В три недели, и именно в морозы, срубили устюжане себе крепость, установили на вышках пушки, натаскали на переходы камней, копий, стрел и даже куски льда колотого.
И тут еще радость. Из Новгорода Скопин-Шуйский прислал им сто ратников, а с ними десять бочек пороха. От радости или еще отчего у воеводы голос стал прорезаться. Вся Устюжна этому радовалась: теперь мы с воеводой.
1 февраля отец Саватей освятил крепость, все башни веничком окропил, а уже через день караульные с вышек увидали противника.
Первым на крепость ринулись казаки с татарами, с визгом подскакали, осыпали устюжан дождем стрел. Но с вышек рявкнули пушки, забухали пищали, свалив несколько удальцов.
Затащили в крепость одного раненого.

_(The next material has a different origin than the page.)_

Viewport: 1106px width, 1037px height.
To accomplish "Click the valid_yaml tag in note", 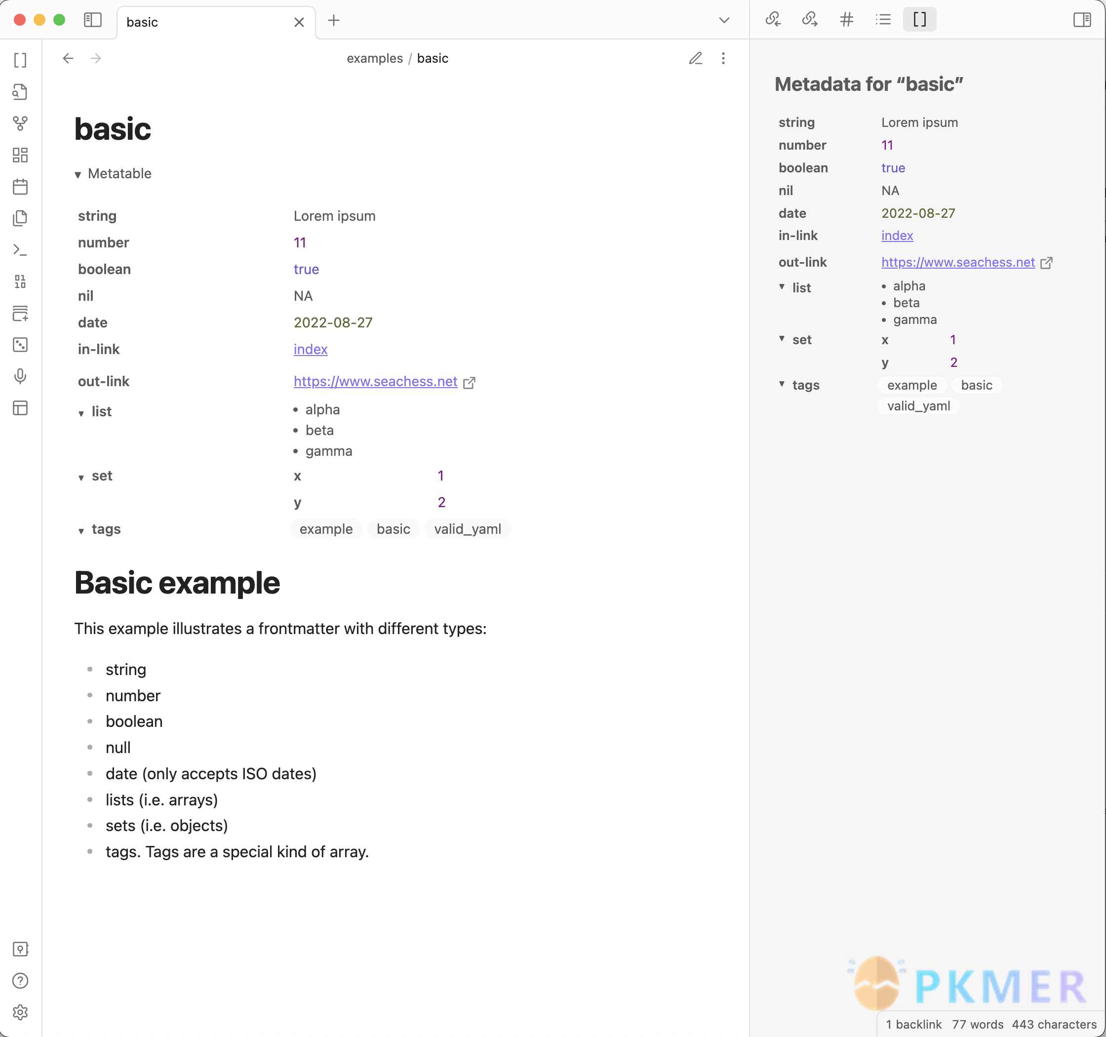I will [x=467, y=529].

Воевода сам его допрашивал:
– Что за войско явилось, кто командует?
– Командует пан Казаковский, а войско послано его величеством Дмитрием Ивановичем.
– Сколько вас в войске?
– Тыщ пять.
– Пушки есть?
– Есть.
– Сколько.
– Не считал, но не менее десяти.
– Ты сам откуда?
– С Дона.
– Чего ж тебя сюда занесло?
– Дык, говорят, неправильно царь сел.
– Царь в Москве, а ты-то тут зачем?
– Ну как? Велят же, попробуй ослушайся.
– Велят, велят, – рассердился Ртищев. – Вот велю тебя повесить, будешь знать.
– За что?
– За шею, болван.
Но вешать не стал раненого, приказал перевязать и кинулся на башню, начинался новый приступ. Теперь к стенам полезли пешие, у некоторых были и лестницы, этих встретили градом камней и кусками льда, нарубленного на речке. Палили с пищалей, стреляли из луков, бросали копья.
Заметив некую вялость приступающих, Ртищев приказал:
– Идем на вылазку. Скапливаться у ворот.
Сам спустился к воротам, оглядел сгрудившихся внизу вооруженных устюжан, вынул саблю.
– Ну с Богом, ребята. Отворяй ворота.
И эта неожиданно вырвавшаяся из крепости толпа, бряцающая оружием и орущая в сотни глоток, словно тараном пробила негустую цепь наступающих поляков и обратила их в бегство.
Воодушевленные первым успехом устюжане гнали врага более трех верст. Захватили пушку, подкаченную к крепости, но так и не успевшую выстрелить по вышке, на которую она была направлена. Пушкари убежали вместе с удиравшей пехотой.
Возвращались устюжане в крепость уставшие, но веселые. Катили с собой захваченную пушку и зарядные ящики с ядрами и пороховыми картузами.